愛を教えて、キミ色に染めて【完】
 伊織がHUNTERに残る事を決めてから暫くして、榊原の一件が功績として讃えられて大きく評価されたことで、上層部からの通達により【HUNTER】は大きな組織として全国各地に拠点を置く事が決まった。

 表向きは【特別捜査本部】の所属となり、裏では【HUNTER】としてこれまでと変わらぬ仕事をすることになるが、これまでは伊織たち三人だけでやっていた事を、これからは警察関係者や裏で繋がりのある人間たちが加わり戦力となる。これは大きな進歩で、これまでHUNTERのボスとしてやって来た忠臣は努力が報われたようで誰よりも喜んでいた。

 それに伴い便利屋【utility】をたたむ事になり、伊織たちの職業を警察官に改め、これまでよりも堂々と動けるようになり仕事はやりやすくなっていた。

 そして、

「もう一度聞くが、伊織、円香さん、本当に、それで後悔は無いんだな?」
「勿論。二人で考えて、決めたんだ」
「はい。私はやっぱり伊織さんのやりたい事を、やってもらいたいんです」
「どんな仕事が来ても止める事は出来ないのも、理解しているのかな?」
「はい。お仕事の内容には口出ししません。私は、彼を支えるだけです」
「……そうか。伊織、円香さんに感謝しろよ? 俺たちの仕事にこうも理解を示してくれる人はそういないんだ」
「分かってますよ」
「しかし、円香さんの両親にはどう説明するつもりだ?」
「話せるところだけ話して、納得してもらうつもりです……それしか出来ねぇし」
「そうか。まあ、便利屋より警察官の方が、理解を得られるだろうから、タイミングは良かったな」
「そうっすね」
「いいなぁ、伊織は。円香ちゃんみたいな可愛くて理解ある子と一緒になれて」
「雷、お前も見つけろよ、そういう奴をさ」
「うわ、上からウザっ」
「じゃあ言うなよ」
「うそうそ。まぁ、いつか機会があればその時はね」
「お前ならすぐ見つかるよ。それじゃあ、円香の両親に話してくるよ」
「ああ、行って来い」
「頑張ってね~」

 忠臣と雷斗に改めて報告をした二人はそのまま雪城家へと向かい、円香の両親には話せる部分だけを掻い摘んで話し、警察官としてこれからも治安を守っていきたい思いを伝え雪城の姓を継げないことを謝った。

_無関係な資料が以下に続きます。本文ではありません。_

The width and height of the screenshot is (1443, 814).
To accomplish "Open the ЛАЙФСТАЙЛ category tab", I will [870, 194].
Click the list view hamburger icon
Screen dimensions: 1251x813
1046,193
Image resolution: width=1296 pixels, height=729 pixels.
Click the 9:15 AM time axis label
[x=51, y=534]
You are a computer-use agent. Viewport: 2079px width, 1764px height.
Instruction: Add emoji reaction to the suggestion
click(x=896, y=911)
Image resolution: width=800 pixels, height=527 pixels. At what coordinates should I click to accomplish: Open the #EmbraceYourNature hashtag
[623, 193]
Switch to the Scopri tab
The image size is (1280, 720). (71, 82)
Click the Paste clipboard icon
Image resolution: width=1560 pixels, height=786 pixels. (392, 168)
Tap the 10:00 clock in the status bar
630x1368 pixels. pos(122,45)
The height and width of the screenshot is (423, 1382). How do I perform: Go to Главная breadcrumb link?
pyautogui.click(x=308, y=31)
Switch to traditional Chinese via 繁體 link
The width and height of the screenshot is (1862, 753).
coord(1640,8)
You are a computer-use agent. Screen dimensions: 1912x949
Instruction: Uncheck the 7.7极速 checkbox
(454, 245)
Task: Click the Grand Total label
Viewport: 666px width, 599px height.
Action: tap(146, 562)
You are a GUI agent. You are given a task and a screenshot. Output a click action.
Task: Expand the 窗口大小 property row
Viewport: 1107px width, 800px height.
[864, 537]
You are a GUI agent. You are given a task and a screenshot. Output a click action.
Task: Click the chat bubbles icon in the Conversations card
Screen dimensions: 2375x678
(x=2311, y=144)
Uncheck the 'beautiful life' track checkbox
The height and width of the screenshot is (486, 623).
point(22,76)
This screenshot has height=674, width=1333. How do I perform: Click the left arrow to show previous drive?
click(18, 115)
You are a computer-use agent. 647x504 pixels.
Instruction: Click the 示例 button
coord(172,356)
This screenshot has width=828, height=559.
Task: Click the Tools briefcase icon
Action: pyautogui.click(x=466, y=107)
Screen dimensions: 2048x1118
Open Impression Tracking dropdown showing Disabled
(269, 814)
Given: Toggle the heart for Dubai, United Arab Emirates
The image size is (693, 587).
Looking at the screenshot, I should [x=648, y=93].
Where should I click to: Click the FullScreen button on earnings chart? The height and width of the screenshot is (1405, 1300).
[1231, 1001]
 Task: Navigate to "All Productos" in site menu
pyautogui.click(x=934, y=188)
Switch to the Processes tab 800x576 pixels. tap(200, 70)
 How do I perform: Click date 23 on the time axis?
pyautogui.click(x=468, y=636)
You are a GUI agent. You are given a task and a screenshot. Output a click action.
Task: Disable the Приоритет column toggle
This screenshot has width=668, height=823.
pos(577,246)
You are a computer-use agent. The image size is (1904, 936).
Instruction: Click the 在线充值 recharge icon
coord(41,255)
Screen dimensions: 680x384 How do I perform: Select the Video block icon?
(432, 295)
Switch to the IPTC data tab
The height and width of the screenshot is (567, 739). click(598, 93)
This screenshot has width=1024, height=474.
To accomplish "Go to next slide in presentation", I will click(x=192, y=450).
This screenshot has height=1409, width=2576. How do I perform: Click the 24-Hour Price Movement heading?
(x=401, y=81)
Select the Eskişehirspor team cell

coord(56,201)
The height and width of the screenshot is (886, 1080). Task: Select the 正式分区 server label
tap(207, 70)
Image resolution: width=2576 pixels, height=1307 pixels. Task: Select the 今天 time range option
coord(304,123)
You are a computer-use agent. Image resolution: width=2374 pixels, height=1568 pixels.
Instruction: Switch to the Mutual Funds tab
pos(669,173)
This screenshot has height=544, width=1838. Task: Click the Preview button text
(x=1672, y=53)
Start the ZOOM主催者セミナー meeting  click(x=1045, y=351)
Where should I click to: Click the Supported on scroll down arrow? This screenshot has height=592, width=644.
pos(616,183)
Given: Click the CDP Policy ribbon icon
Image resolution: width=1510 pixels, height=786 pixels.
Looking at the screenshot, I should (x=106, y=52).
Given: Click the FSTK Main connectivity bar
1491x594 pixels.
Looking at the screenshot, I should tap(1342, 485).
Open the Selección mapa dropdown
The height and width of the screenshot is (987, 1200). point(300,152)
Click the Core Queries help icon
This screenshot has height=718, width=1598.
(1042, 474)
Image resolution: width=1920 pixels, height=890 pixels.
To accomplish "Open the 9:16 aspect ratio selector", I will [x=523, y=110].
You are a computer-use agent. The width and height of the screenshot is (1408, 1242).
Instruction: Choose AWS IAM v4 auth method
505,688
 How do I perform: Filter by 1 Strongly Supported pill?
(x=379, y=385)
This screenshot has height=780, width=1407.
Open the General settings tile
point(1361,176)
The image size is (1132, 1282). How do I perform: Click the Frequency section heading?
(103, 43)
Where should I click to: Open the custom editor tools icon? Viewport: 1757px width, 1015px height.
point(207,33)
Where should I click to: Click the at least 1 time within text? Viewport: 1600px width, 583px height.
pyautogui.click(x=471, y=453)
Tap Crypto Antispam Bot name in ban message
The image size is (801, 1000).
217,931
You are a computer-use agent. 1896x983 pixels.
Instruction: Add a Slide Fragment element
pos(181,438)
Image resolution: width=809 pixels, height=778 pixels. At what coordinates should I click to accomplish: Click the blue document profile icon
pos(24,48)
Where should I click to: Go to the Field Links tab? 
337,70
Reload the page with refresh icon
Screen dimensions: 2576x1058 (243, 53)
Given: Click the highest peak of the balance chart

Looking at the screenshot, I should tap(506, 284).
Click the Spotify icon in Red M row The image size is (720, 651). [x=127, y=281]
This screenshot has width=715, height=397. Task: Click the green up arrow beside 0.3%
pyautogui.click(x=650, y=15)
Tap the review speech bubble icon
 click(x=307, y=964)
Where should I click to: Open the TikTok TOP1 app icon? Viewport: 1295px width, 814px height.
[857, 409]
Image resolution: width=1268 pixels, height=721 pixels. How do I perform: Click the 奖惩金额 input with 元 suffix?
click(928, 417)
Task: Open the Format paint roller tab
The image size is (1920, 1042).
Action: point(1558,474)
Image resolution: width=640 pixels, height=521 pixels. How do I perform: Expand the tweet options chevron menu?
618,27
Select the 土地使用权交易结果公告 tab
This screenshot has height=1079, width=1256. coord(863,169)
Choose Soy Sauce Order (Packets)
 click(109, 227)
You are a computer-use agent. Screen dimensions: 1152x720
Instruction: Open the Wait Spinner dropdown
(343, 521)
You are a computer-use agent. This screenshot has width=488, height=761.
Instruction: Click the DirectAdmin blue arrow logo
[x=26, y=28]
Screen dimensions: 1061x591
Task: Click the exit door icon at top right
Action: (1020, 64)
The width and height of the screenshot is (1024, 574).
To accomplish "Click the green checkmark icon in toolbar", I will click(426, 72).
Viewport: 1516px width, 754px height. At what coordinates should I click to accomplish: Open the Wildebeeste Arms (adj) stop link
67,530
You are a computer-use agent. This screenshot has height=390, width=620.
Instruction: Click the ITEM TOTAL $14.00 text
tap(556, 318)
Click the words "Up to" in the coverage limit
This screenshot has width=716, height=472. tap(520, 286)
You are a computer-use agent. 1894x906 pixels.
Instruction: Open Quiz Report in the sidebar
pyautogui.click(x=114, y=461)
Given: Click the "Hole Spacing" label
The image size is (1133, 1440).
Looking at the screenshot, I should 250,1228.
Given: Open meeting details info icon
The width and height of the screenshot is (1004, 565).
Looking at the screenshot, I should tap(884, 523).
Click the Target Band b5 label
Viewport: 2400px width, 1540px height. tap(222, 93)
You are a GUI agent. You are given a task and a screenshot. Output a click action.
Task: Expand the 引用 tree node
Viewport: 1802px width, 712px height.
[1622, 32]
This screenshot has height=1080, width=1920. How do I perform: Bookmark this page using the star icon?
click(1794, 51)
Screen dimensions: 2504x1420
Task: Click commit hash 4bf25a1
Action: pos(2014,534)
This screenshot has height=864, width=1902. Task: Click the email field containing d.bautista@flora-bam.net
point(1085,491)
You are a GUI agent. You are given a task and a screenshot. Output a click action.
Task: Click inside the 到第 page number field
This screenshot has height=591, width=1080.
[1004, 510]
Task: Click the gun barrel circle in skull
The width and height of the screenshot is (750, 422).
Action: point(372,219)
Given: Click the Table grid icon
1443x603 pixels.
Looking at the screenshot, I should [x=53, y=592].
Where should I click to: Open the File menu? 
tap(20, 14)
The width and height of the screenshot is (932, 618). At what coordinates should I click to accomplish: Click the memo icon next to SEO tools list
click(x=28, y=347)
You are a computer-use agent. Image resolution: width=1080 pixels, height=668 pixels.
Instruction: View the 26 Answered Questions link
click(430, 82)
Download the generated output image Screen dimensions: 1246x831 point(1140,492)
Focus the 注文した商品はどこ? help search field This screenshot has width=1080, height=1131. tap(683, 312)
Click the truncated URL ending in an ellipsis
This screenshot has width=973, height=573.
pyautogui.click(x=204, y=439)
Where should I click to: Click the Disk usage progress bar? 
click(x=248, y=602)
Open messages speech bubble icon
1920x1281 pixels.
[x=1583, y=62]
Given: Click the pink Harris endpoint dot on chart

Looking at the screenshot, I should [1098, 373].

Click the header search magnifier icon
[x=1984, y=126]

「そういう事情なら、仕方ないな。君も誇りを持って仕事をしているだろうから。雪城(うち)の事は気にしなくて良い。寧ろ迷わせてしまう事になって、悪かったね」
「いえ、そんな事はないです。ご理解くださって感謝します」
「円香」
「はい」
「伊織くんを支えて、良い家庭を築いていきなさい。分かったね?」
「はい!」

 本当の事を話せないという後ろめたさはあるものの、認めて貰えた二人はほっと胸を撫で下ろした。